- Lefter Goga

21st Speaker of the Parliament of Albania
- In office 20 December 1963 – 10 September 1966
- Preceded by: Medar Shtylla
- Succeeded by: Abdyl Këllezi

Prosecutor General
- In office 1966–1970
- Preceded by: Aranit Çela
- Succeeded by: Dhori Panariti

31st Minister of Finance of Albania
- In office 28 October 1974 – 11 November 1976
- Preceded by: Aleks Verli
- Succeeded by: Haki Toska

Personal details
- Born: May 6, 1921
- Died: 21 November 1997 (aged 76)

= Lefter Goga =

Albanian politician (1921–1997)

Lefter Goga (6 May 1921 – 21 November 1997) was an Albanian politician.

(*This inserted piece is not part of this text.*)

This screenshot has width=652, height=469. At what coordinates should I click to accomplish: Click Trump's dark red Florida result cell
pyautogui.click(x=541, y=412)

Elected deputy of the National Assembly in 1954 representing the District of Durrës, he went on to serve 7 consecutive terms until 1982. Goga became a member of the Central Committee joining in 1966 at the 5th Party Congress and on that same year was appointed to the post of the "First Secretary of the Party" in the District of Krujë. He served as Chairman of the Assembly of the Republic of Albania from 1963 – 1966, as Prosecutor General from 1966 – 1970 and later as Finance Minister from 1974 – 1976.